_Stored records_.

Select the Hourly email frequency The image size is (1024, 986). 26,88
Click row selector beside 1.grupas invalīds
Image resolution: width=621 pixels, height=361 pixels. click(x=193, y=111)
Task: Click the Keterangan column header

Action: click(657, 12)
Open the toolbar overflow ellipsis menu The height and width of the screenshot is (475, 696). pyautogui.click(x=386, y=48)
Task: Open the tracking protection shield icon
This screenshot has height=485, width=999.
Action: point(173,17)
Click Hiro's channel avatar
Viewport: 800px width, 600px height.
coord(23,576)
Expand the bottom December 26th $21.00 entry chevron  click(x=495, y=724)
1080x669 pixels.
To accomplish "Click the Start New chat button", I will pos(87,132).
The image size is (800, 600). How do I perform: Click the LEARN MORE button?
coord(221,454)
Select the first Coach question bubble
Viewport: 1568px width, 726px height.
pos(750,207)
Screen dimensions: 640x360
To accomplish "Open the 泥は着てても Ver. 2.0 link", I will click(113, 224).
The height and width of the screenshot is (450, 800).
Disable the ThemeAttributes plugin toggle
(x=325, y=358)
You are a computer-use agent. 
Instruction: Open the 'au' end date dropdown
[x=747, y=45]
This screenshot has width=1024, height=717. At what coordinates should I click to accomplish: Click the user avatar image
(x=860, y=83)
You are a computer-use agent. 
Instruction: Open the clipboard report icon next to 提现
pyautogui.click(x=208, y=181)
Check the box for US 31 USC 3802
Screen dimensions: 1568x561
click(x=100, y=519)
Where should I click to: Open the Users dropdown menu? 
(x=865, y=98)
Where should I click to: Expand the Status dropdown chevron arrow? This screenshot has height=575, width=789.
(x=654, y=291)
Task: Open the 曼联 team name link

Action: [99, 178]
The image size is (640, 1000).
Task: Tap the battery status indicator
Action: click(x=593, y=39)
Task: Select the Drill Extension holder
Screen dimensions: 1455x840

_Task to complete_. Nothing but the lines from the one with "Where should I click to: Expand" through the last line of the entries should be repeated, and those exactly.

_Final answer_.
Where should I click to: Expand the Status dropdown chevron arrow? This screenshot has height=575, width=789.
(x=654, y=291)
Task: Open the 曼联 team name link

Action: [99, 178]
The image size is (640, 1000).
Task: Tap the battery status indicator
Action: click(x=593, y=39)
Task: Select the Drill Extension holder
Screen dimensions: 1455x840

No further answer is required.